In this regard, we treat all our research hubs and environments with equal importance, wherever they are located. In our view, creating meaningful innovation is locally dependent, as healthcare needs are different from India to Brazil than they are in Western Europe or North America. This local presence is our strongest guarantee to better meet the needs of all these different contexts, while it also allows us to benefit from the innovative power of countries like the United States, but also India or China, which should absolutely not be overlooked.

Furthermore, we see that cost-effectiveness of innovation is very high on the agenda, not only in the Netherlands, but also in most of the countries we are implanted in. In this regard, value-based products and patient-reported outcomes of our innovations become absolutely crucial. Nevertheless, maintaining affordability and carefully considering the economic cost of potential new products is also extremely important. Once again, our international presence is our best asset to calibrate this affordability objective to very varied economic contexts, from India, where out-of-pocket payments represent 80% of the total healthcare total spending, to the UK, where the NHS offers a very comprehensive reimbursement scheme.

In this global perspective, where are your main strategic objectives for the upcoming five years?

Bringing meaningful innovations will always remain our core strategy and focus, while we will strive to realize the promise of value-based healthcare throughout the overall continuum of health. We also want to leverage the strengths we have been able to develop for patients to healthy people, within a mixed customer/patient approach based on a further digitalization of health. The next step for us is indisputably to empower people, not only patients, to help them take charge of their own health and well-being. Finally, our contribution should allow us to intervene at an earlier stage of the disease, moving from “reactive healthcare” to “pro-active health”.

On a personal note, you have been part of Philips Research since 1998 and a Vice-President since 2007. Looking back on this already rich relationship, could you highlight one of your achievements that particularly showcases both your contribution to the company as well as Philips’ unique research spirit?

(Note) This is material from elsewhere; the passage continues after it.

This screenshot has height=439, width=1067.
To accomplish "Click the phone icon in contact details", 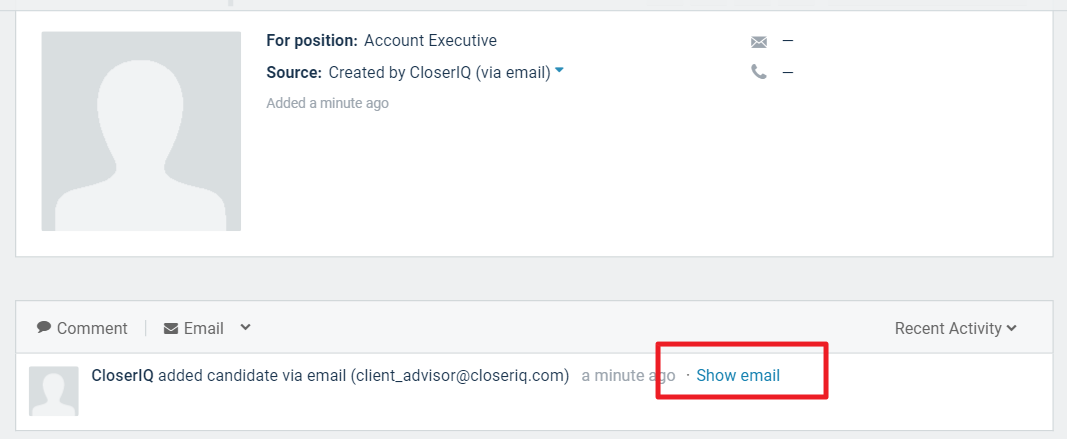I will point(759,72).
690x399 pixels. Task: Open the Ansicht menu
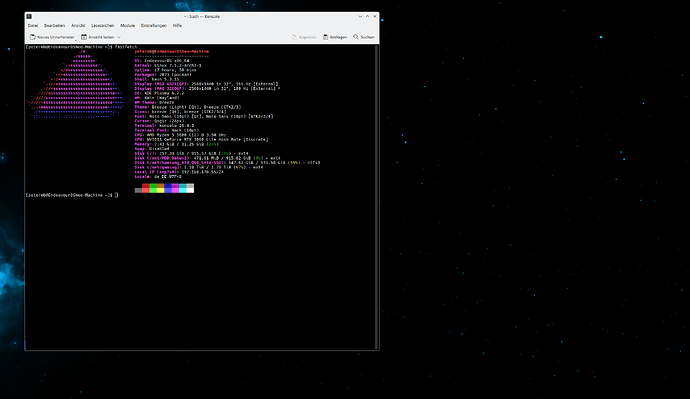(x=78, y=26)
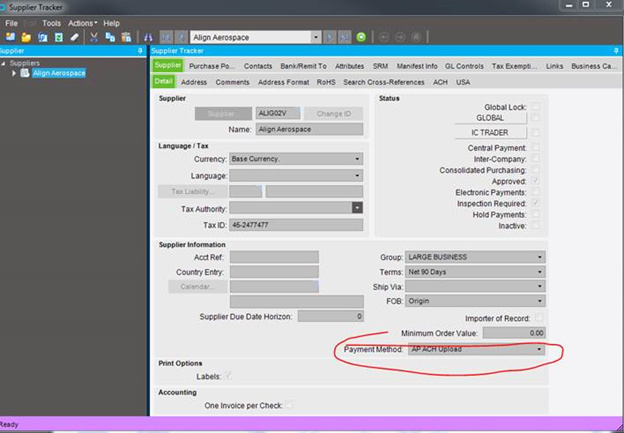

In terms of meaningful and life-changing innovations, our digital pathology solutions are particularly close to my heart. It is also a great proof point of our versatility, I mentioned earlier, and underscores the remarkable flexibility and adaptability of our researchers. When I joined Philips in 1998, I was heading a research group essentially focused on consumer electronics. One of the main application areas was data storage; particularly DVD/DVR and Blu-Ray technologies. When Philips decided to concentrate on healthcare at the beginning of the new millennium, we then had to change from a company that previously had a historical but relatively small presence in healthcare to the healthcare powerhouse that we are now.

At the beginning of this transition, we looked at the technological strengths developed for consumer electronics that could be ingeniously exploited within a healthcare context. In this effort, amongst others we leveraged the technology behind DVD and Blu-ray disc players to become the engine at the core of our recent digital pathology scanner, which is now able to produce a scan at a record speed and with an unprecedented resolution! I am extremely proud of our ability to successfully transform our cutting-edge knowledge in consumer electronics into meaningful and life-changing healthcare innovations.